300A @ 450 daily, 504 was 99% stable. Cooler days/AC on helped 😂 558* in winter with PC case sitting next to sliding glass door.. Enough stability for benchmarks but that's about it, if that. *swear this was 576 but math doesn't add up after downloading Abit mobo manual.
Back in 1998 I was pricing up a Pentium II 450 machine, and the local computer shop said to me "I don't want to sell you that". He recommended a 300A at the much cheaper price and promised I could run it at 450. Used that PC for years, and it was absolutely rock solid, and yes I played Unreal Tournament on it too!
Wow! Nice to have someone recommending something reasonable to you despite the fact that their commission would have probably been higher selling a PII 450!
Awesome CPU! Back then we read about the CeleronA capabilities in a PC mag and my brother bought one. It worked and we couldn't believe getting P2 performance for a bargain. Great times! Btw. UT99 was my absolute favourite shooter, soooo much fun!
I worked in a PC shop when these were new. The owner liked a game running in the window overnight as advertising. 4:55pm one day I didn't have a demo machine. I banged a CPU into a motherboard and started a game. The next morning I arrived and moved the mouse and the system bluescreened. Getting it on the bench, I realised I'd put a Celeron 300 in a board set to 4.5x 100MHz. Legendary CPU.

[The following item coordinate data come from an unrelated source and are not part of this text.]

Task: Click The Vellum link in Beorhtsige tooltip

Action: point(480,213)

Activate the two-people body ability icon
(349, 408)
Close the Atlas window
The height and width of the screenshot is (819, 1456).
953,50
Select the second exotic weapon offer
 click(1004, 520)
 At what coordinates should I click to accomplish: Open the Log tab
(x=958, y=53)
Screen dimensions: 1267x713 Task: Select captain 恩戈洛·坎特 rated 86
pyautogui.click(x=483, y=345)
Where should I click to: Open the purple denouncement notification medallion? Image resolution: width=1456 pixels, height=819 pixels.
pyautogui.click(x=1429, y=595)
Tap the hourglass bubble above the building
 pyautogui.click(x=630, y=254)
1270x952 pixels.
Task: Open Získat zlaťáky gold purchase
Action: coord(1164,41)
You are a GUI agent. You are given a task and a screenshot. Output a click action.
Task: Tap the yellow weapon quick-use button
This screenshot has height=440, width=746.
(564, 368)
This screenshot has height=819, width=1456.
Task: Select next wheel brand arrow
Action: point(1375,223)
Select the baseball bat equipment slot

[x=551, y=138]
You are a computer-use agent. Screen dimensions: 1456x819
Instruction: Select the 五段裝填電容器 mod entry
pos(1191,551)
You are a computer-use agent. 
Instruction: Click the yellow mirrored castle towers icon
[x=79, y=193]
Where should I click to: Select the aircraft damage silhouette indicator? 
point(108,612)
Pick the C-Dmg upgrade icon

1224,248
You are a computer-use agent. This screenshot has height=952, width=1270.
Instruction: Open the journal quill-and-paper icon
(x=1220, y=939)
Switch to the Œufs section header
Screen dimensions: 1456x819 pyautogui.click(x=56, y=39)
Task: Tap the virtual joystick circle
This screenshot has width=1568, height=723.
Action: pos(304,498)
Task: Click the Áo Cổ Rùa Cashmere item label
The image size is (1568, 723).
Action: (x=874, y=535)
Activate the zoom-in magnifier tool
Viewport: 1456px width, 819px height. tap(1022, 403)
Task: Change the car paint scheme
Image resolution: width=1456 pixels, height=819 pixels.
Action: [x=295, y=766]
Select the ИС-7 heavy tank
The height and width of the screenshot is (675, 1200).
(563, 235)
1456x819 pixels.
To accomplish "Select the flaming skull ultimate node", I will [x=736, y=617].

Hell yes, same here, exact same timeframe. I really think of it as "the good times" but that might just be because I'm 40 and everyone thinks of their 20s as "the good times" lol
me too was doing work experience in 1998 at a computer shop.... i can remember people coming in and complaining about the new Ultima game ultima 8 peagon or something that it needed a super computer to run , Pentium 2 266 min for 1998 min game requirements was insane at the time and it was jerky at that.... people were buying all these add on graphics and we had so many people complain about drivers and threatening the shop as there were no refunds when the 3d didnt work.... seeing reviews now the customers were right and 3d was sooo buggy then. i remember the CYRIX MX chip cpu was still selling alright but on its last days.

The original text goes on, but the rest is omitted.